Чтение онлайн

на главную

Жанры

Политика & Эстетика. Коллективная монография
Шрифт:

Выехав из Германии в марте 1933 года, в 1934-м Беньямин избрал местом своего изгнания Париж; год спустя он познакомился с Пьером Клоссовски – на одном из собраний антифашистской группы «Контратака», где присутствовали и другие немецкие изгнанники. Известно, что временное примирение Батая и Бретона, на основе которого сложилась группа, в скором времени обнаружила свою нежизнеспособность. После провала и роспуска группы весной 1936 года Беньямин, движимый неутолимым любопытством (оно было одной из постоянных черт его характера), а также очарованный интеллектуальной аурой Батая, с которым он уже встречался в залах Национальной библиотеки, с 1937-го становится прилежным и тем не менее критичным слушателем заседаний Коллежа социологии. Иными словами, в это время его тянуло скорее к Батаю, нежели к Бретону. Имел ли тут место некий поворот? Думается, что нет. Беньямин открыл для себя сюрреализм в 1927 году, в ходе своего предыдущего пребывания в Париже. «Парижский крестьянин» (1926) Арагона стал для него настоящим откровением: мифология современного города, феерии из стекла и стали, сверхизобилие торговых галерей – словом, вся эта метафизика места, воплощенная в романе – вызвали в нем своего рода озарение, из которого и родился замысел написать книгу

о парижских пассажах. Замысел, ставший, как известно, бесконечным «долгостроем», где все, как у Бодлера, становится аллегорией: «Passagen-Werk» восходит к сюрреалистическому повествованию о Париже. Беньямин не мог не загореться от этих строчек Арагона:

Дух культов, рассеиваясь в пыли, покинул сакральные места. Но есть другие места, что расцветают среди людей, другие места, где люди беззаботно предаются своей таинственной жизни и откуда мало-помалу они восходят к новой и глубокой религии 314 .

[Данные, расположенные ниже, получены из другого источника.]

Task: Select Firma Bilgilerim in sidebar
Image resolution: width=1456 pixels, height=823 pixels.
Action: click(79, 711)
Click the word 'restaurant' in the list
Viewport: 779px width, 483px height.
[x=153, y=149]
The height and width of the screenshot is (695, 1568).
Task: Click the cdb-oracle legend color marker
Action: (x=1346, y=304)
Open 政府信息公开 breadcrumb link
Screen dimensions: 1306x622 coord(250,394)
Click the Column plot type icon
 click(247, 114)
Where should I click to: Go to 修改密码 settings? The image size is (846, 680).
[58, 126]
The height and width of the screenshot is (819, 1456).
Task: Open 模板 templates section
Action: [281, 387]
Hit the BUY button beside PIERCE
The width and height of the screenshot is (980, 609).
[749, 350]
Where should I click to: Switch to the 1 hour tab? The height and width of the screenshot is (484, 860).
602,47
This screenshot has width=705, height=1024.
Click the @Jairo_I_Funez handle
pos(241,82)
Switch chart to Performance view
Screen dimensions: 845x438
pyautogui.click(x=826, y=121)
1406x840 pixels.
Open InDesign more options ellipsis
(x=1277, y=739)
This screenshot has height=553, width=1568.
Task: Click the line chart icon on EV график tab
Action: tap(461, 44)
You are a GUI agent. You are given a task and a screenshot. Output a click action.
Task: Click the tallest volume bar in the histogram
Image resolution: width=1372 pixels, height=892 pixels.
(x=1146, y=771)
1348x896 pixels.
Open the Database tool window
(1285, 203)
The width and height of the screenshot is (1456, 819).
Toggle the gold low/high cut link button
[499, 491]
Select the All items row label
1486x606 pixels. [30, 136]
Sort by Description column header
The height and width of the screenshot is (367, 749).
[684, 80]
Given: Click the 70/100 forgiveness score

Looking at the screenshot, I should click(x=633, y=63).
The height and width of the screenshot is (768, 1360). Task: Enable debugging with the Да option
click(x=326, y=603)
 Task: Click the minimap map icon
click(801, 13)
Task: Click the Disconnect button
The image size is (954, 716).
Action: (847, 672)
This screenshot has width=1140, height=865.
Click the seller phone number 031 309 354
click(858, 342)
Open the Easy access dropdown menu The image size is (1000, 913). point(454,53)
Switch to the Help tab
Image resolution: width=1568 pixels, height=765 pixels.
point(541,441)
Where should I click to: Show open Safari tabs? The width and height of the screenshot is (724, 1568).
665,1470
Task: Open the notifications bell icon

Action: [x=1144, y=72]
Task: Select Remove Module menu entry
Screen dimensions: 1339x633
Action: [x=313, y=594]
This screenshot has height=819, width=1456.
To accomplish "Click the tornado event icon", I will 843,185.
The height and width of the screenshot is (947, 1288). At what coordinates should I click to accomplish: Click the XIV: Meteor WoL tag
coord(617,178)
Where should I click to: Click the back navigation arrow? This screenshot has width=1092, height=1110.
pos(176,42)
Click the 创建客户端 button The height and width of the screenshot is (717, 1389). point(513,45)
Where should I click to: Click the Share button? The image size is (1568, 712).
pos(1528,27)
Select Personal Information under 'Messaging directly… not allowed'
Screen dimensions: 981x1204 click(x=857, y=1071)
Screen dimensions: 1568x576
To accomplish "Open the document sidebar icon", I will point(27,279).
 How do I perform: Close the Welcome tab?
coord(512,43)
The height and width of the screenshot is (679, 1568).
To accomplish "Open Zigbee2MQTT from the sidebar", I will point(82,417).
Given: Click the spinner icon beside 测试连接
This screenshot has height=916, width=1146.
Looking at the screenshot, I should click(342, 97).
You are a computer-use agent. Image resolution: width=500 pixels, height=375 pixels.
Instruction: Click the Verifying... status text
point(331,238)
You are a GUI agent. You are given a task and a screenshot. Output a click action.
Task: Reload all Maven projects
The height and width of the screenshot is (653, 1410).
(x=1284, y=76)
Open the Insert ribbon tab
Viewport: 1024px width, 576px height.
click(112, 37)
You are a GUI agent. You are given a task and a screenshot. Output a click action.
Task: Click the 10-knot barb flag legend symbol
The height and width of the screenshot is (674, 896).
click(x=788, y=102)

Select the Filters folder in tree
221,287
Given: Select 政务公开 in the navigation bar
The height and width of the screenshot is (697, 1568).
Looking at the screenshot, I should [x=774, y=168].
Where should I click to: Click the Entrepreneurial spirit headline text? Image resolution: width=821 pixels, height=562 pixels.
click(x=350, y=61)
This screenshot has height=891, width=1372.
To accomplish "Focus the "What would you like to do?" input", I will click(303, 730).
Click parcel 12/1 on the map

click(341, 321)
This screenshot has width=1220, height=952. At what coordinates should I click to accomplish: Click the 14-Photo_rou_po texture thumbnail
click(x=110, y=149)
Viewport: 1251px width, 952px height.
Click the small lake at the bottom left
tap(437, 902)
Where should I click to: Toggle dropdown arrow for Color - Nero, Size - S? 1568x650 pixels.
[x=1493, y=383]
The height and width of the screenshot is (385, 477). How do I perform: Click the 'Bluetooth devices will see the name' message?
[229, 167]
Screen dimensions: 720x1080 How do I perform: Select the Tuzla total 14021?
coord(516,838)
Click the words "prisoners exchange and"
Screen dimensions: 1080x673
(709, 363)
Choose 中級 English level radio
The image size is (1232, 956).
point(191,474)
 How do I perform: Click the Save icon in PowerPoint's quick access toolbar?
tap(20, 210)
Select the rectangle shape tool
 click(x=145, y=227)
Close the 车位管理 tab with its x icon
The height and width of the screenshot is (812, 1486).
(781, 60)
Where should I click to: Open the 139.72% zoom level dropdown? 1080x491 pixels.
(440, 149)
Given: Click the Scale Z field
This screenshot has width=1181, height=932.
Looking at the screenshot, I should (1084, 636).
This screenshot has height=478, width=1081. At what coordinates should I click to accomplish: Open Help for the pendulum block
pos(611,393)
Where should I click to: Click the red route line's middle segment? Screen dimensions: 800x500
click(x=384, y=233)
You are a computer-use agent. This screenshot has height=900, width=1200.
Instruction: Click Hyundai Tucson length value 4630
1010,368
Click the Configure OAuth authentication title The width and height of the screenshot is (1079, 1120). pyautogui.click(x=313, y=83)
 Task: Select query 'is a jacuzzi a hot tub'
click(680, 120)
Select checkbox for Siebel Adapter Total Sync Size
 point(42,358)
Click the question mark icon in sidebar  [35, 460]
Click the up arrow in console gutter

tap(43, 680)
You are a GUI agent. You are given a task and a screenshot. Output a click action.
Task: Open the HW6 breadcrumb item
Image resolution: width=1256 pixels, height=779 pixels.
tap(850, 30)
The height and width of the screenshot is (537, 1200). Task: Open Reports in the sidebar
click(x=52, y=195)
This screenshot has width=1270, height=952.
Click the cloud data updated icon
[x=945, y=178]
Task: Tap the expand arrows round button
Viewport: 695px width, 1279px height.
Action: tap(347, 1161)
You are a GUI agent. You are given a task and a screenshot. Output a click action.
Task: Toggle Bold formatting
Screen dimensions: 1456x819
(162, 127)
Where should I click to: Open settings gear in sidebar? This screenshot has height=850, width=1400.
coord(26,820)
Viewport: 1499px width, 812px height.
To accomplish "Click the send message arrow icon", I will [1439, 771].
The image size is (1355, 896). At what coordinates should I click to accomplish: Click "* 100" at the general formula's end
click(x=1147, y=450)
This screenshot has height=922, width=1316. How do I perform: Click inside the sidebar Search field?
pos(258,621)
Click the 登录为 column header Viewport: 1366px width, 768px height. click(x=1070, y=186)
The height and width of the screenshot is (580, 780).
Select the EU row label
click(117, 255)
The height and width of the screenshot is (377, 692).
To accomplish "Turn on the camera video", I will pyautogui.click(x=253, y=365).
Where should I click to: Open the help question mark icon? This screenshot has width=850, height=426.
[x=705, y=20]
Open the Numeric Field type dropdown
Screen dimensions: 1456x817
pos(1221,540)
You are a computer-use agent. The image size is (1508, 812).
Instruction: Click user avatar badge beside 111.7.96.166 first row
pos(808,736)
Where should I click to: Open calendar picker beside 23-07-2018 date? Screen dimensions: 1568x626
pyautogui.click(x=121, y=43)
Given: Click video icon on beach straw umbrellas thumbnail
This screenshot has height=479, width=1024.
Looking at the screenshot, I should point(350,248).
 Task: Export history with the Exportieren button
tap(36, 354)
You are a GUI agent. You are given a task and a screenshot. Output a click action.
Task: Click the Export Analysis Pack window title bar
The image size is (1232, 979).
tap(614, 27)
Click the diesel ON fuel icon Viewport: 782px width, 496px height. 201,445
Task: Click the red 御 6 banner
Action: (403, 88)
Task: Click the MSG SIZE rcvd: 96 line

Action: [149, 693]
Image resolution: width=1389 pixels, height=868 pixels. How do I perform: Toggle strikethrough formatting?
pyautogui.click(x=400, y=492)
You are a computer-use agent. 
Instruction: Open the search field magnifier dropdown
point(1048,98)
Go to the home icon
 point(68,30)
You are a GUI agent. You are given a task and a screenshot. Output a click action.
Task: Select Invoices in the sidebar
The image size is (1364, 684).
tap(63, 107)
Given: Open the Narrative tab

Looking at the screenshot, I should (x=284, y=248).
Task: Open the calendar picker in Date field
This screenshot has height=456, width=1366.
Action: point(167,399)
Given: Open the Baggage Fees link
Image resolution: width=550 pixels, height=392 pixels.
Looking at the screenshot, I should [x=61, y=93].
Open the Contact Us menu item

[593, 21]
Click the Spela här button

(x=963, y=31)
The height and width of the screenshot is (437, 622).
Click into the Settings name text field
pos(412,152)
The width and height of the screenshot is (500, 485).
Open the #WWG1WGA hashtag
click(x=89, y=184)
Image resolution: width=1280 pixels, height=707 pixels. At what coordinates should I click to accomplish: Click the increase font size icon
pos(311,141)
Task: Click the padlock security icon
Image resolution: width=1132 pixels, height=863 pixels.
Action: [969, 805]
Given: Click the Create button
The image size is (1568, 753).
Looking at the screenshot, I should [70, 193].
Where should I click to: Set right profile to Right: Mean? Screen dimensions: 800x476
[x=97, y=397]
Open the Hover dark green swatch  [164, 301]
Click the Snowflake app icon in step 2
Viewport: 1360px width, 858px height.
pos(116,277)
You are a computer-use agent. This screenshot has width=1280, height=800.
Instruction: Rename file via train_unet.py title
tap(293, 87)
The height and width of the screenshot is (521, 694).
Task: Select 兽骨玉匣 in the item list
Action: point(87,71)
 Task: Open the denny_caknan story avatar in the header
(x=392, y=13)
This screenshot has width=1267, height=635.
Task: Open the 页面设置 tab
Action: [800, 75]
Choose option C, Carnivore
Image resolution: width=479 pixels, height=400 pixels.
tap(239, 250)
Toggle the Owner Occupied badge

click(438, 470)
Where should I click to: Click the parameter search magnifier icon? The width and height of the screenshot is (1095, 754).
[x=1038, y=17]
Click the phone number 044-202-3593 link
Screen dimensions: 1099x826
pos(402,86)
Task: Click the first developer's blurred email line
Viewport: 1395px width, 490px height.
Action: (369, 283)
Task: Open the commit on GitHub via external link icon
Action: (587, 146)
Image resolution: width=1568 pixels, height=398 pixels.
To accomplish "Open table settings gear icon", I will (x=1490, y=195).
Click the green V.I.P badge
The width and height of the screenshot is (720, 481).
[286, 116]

Невозможно переоценить все то, чем обязан Беньямин сюрреализму. Тем не менее очарование, которое вызвал в нем «Парижский крестьянин», не помешало критику обратить внимание на некие слабые места сюрреалистического образа. Последний, разумеется, способен раскрыть «революционные энергии обветшалости», взрывную силу, которая дремлет в глубине изношенных вещей – «тех вещей, что уже начали умирать»; но вместе с тем сюрреалистический образ остается в плену онирического мира фантасмагорий. Чего ему недостает – и что Беньямин обнаружил у Пруста, – так это плана ясного бодрствования, сознательного припоминания. Бретон зря старается «обогатить революцию силами опьянения и сновидения» 315 ; сюрреалистический образ, полагает Беньямин, не способен деконструировать (Auflosung) мифологию в пространстве истории, если последняя сама не складывается в виде созвездия, констелляции припоминаний и состояний пробуждения. Напомним, что беньяминовская теория диалектического образа строится на столкновении трех элементов: сюрреалистического образа, прустовского образа и аллегории Бодлера, где находит продолжение проблематика барочной аллегории, концептуализированной в работе 1928 года «Происхождение немецкой барочной драмы». Такова в общих чертах эпистемологическая конфигурация, которая служит остовом для книги о пассажах.

314

Aragon L. Paysan de Paris. Paris, 1972. P. 19.

315

Benjamin W. Le Surr'ealisme // OEuvre II. Paris, 2000. P. 131.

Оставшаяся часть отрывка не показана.